* BEGIN Document *

Tag: Constant

Ruby Concepts 💠: Blocks, Constants, Meta-Programming, Enum

Here we will look into the detailed explanation of some Ruby concepts with practical examples, and real-world scenarios:

1. Handling Many Constants in a Ruby Class

Problem:
A class with numerous constants becomes cluttered and harder to maintain.

Solutions & Examples:

  1. Nested Module for Grouping:
   class HTTPClient
     module StatusCodes
       OK = 200
       NOT_FOUND = 404
       SERVER_ERROR = 500
     end

     def handle_response(code)
       case code
       when StatusCodes::OK then "Success"
       when StatusCodes::NOT_FOUND then "Page missing"
       end
     end
   end

Why: Encapsulating constants in a module improves readability and avoids namespace collisions.

  1. Dynamic Constants with const_set:
   class DaysOfWeek
     %w[MON TUE WED THU FRI SAT SUN].each_with_index do |day, index|
       const_set(day, index + 1)
     end
   end
   puts DaysOfWeek::MON # => 1

Use Case: Generate constants programmatically (e.g., days, months).

  1. External Configuration (YAML):
   # config/constants.yml
   error_codes:
     NOT_FOUND: 404
     SERVER_ERROR: 500

   class App
     CONSTANTS = YAML.load_file('config/constants.yml')
     def self.error_message(code)
       CONSTANTS['error_codes'].key(code)
     end
   end

Why: Centralize configuration for easy updates.

2. Meta-Programming: Dynamic Methods & Classes

Examples:

  1. define_method for Repetitive Methods:
   class User
     ATTRIBUTES = %w[name email age]

     ATTRIBUTES.each do |attr|
       define_method(attr) { instance_variable_get("@#{attr}") }
       define_method("#{attr}=") { |value| instance_variable_set("@#{attr}", value) }
     end
   end

   user = User.new
   user.name = "Alice"
   puts user.name # => "Alice"

Use Case: Auto-generate getters/setters for multiple attributes.

  1. Dynamic Classes with Class.new:
   Animal = Class.new do
     def speak
       puts "Animal noise!"

* END Document *

● Requests
[A] According to the Ruby concepts page, what is the benefit of grouping a class's constants inside a nested module?
[B] Write out everything from "when StatusCodes::NOT_FOUND then" down to "const_set(day, index + 1)" in the Ruby concepts page exactly as it appears there.

* BEGIN Supplied data *

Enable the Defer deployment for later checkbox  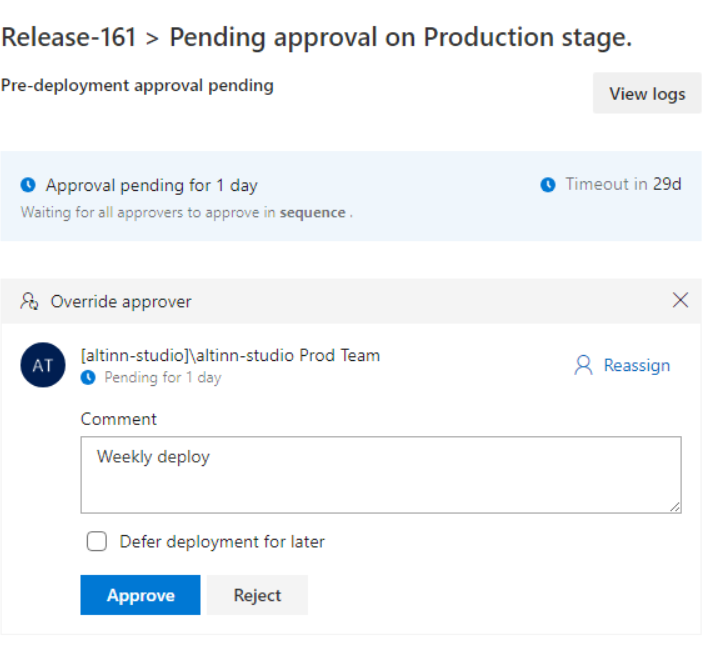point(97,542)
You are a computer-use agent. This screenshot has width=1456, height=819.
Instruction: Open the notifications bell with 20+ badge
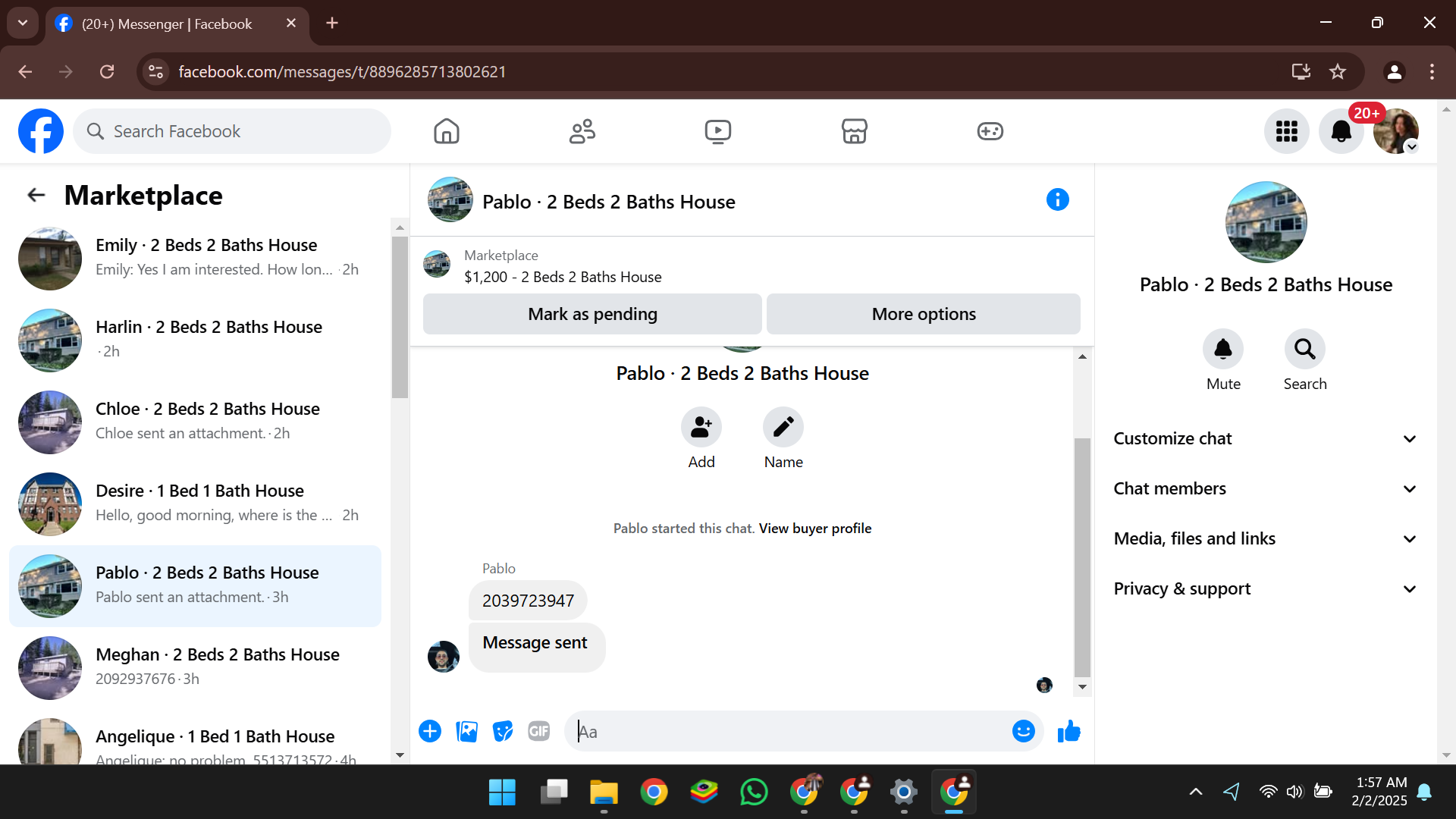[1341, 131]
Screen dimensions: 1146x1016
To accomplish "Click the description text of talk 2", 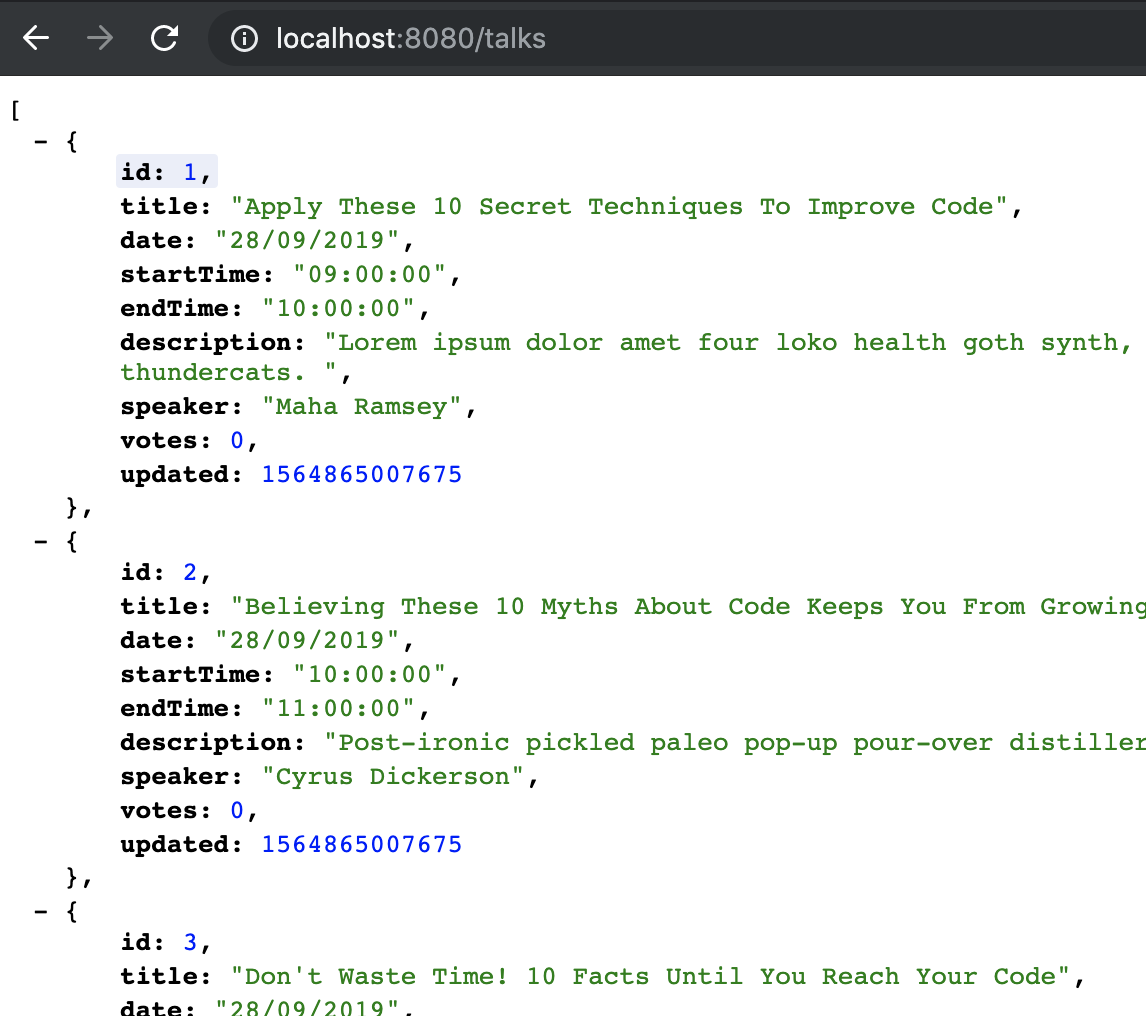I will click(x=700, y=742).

* END Supplied data *

● Solutions for each task
[A] Encapsulating the constants in a module improves readability and avoids namespace collisions.

[B]
when StatusCodes::NOT_FOUND then "Page missing"
       end
     end
   end

Why: Encapsulating constants in a module improves readability and avoids namespace collisions.

  1. Dynamic Constants with const_set:
   class DaysOfWeek
     %w[MON TUE WED THU FRI SAT SUN].each_with_index do |day, index|
       const_set(day, index + 1)